SQL – Joining data

In the previous article I have described the principles of the relational databases. This leads to the SQL language which is built upon them and is used by many database systems worldwide. In this article I will describe in more details how individual relations (tables) are connected (joined) together. I assume that you have some basic experience with SQL in querying individual tables.

Introduction

When working with a database, and especially when working with multiple tables, it is crucial to understand the structure of the database – its database schema. There is a full follow up article about the database design in which I explain how to create the schema. But before you start designing your own databases it is good to know how to work with existing ones.

Reading the Database Schema

The example database has the following schema:

Database Schema

There are eight tables in the schema, each table has its columns and their data types listed in the schema. The schema also shows keys:

  • a column marked with PK is part of a Primary Key,
  • a column marked with FK is part of a Foreign Key,
  • a column marked with K is part of some other Key.

The database schema also shows lines representing relationships between tables (relations) – these provide further details about the defined foreign keys. The relationship endpoints represent cardinality of the relationship – how many records of the relation may reference how many other rows. A bar means one, a circle means zero and a foot means N. Examples:

ERD Legend

Reading that you can see for example that:

  • the person_meeting table has a compound primary key;
  • the person table has a compound key on the combination first_name, last_name, nickname;
  • the contact_type.name column must be unique;
  • the meeting.id_location column references the location.id_location column;
  • a meeting has 1..1 relationship to the location therefore a meeting must have exactly one (at least one and at most one) assigned location
  • a location has 0..N relationship to the meeting therefore a location can be used by zero or more meetings (a location does not have to be used in any meeting at all);
  • a person can have zero or more contacts;
  • a contact must be assigned to exactly one person;
  • a person may have zero or more attendances (person_meeting);
  • an attendance must be assigned to one person.

**Information supplied**
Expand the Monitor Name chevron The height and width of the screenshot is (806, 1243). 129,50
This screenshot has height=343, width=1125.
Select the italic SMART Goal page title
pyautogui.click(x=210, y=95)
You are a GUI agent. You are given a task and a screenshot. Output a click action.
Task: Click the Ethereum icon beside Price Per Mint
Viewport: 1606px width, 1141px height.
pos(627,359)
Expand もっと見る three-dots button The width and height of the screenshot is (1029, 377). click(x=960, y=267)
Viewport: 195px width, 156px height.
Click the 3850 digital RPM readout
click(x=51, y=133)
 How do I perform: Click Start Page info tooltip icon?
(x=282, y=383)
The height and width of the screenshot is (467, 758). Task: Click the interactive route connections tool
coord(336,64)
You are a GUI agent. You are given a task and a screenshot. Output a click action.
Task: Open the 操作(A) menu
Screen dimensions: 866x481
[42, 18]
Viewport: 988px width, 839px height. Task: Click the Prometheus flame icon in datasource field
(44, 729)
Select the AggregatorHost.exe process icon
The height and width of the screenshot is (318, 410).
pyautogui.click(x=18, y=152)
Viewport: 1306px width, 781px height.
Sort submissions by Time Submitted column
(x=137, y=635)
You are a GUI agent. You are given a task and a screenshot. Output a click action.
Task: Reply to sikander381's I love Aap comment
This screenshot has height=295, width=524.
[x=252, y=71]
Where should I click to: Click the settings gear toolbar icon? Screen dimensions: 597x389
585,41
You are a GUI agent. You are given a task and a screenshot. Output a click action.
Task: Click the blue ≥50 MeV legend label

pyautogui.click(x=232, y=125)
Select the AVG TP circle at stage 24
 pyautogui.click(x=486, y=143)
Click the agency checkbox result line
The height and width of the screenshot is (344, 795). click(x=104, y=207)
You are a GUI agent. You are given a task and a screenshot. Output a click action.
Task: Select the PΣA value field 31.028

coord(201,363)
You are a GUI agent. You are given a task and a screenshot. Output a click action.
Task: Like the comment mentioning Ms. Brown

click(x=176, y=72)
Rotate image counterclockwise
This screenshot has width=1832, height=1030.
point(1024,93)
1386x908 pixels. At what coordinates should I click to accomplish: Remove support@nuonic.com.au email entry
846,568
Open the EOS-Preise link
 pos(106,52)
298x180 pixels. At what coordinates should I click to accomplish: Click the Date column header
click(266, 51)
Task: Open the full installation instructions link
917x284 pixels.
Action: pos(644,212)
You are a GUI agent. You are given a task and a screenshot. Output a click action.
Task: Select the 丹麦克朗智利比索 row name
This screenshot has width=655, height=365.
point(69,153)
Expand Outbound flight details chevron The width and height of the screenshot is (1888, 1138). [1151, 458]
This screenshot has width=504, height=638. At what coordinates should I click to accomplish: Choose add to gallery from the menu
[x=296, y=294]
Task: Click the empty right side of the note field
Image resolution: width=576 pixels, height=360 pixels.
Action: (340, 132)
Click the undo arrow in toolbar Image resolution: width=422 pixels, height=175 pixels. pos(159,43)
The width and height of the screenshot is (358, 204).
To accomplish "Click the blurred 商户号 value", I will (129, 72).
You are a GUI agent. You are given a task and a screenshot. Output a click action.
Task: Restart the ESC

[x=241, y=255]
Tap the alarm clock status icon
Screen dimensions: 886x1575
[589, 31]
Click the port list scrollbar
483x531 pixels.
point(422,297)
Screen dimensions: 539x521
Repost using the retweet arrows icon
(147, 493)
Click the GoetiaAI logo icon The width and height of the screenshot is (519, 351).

**Exercise aim**
Extend the article on SQL joins, picking up right after its last sentence. Nothing in the records is required here.

**Result**
Selecting Data

I assume you know how to select data from a single table. When joining multiple tables together, it is important to follow some good practices. First it is good practice to be explicit about column names and use dot notation to specify fully qualified column names. So instead of SELECT description FROM ... use SELECT meeting.description FROM ..., otherwise you will run into weird errors in case you join tables which happen to have columns with same name.

Also, avoid using *, at least in the SQL queries used in your application. When you are requesting all columns from a table in an application, you make:

  • the application inefficient (what if there is a column containing a person photograph?),
  • prone to errors which arise from database changes.

Image that you select data from two tables like SELECT meeting.*, person.* FROM .... The column named description will contain the meeting description. When you then add a description column to the person table, that column will override the first one (you will have two columns with the same name) and the query will suddenly start to return the person description! Such errors are very treacherous so it is best to avoid them in the first place.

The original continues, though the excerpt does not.